**Work instructions:**
All of the data should be reproduced word for word, though its pictures must be omitted.

**Data provided:**
==============================

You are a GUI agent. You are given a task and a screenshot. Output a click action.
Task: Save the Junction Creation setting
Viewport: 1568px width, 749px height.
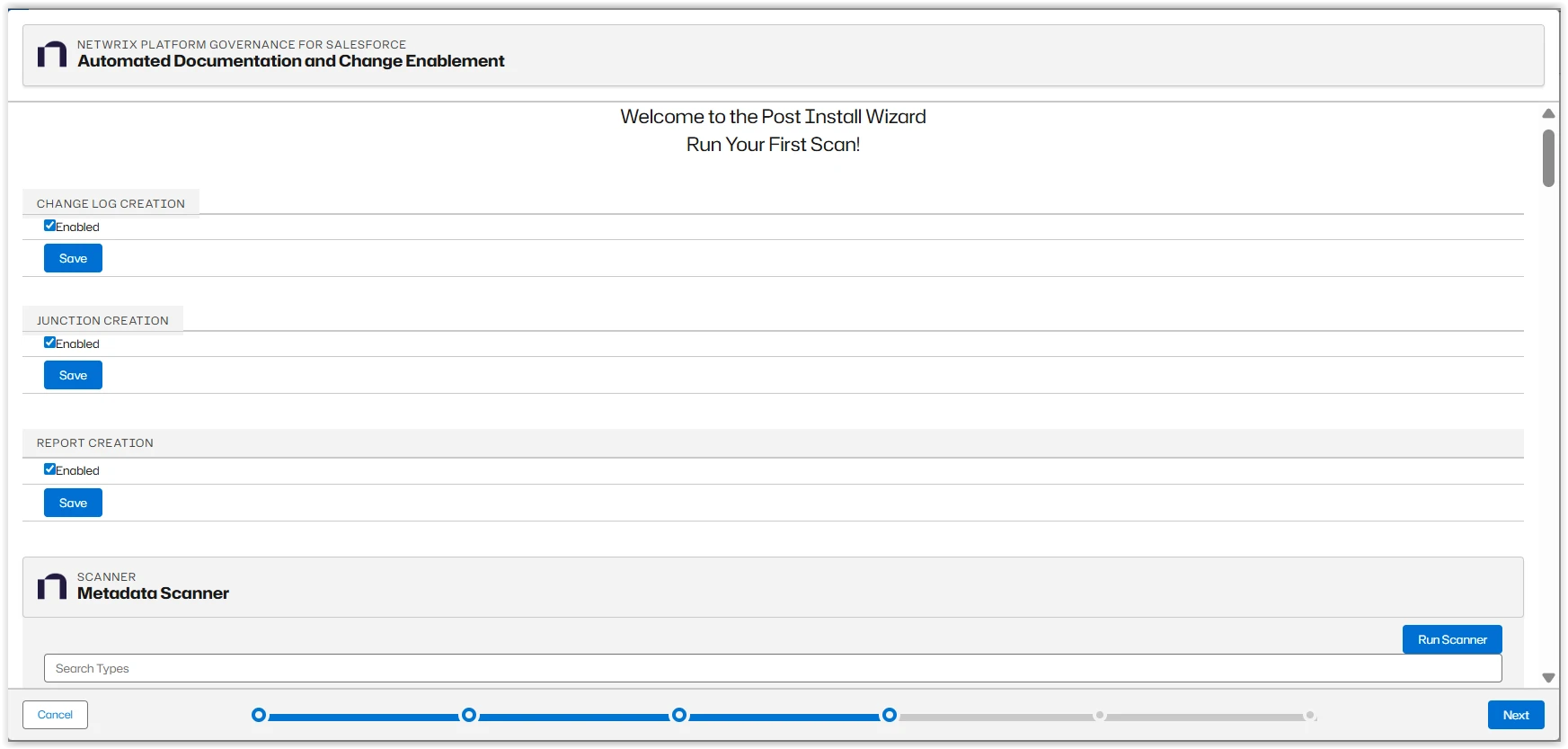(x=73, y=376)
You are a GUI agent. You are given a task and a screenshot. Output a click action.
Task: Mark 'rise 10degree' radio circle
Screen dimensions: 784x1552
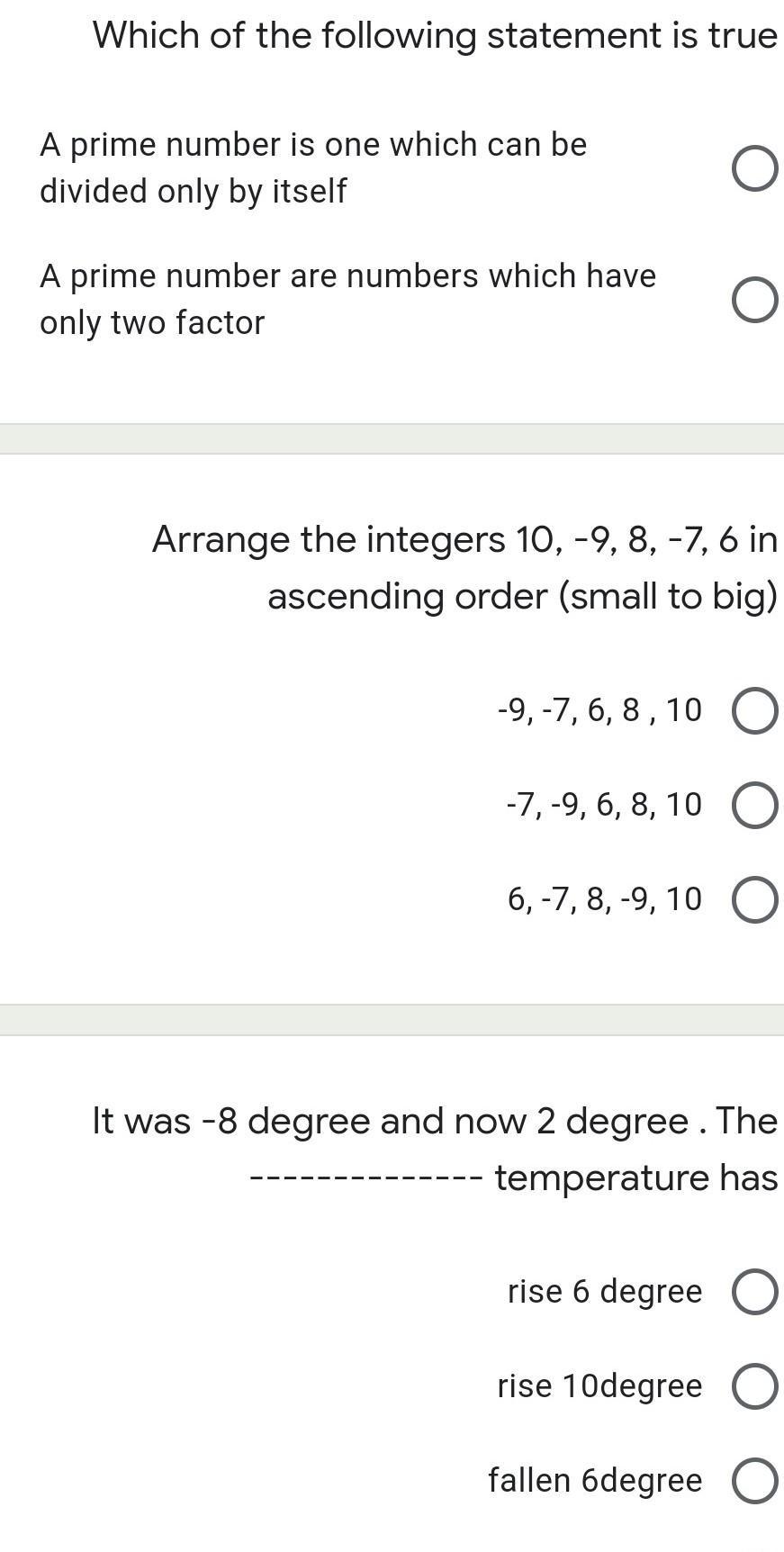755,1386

==============================

**Result:**
You are a GUI agent. You are given a task and a screenshot. Output a click action.
Task: Save the Junction Creation setting
Viewport: 1568px width, 749px height.
(x=73, y=376)
You are a GUI agent. You are given a task and a screenshot. Output a click action.
Task: Mark 'rise 10degree' radio circle
Screen dimensions: 784x1552
755,1386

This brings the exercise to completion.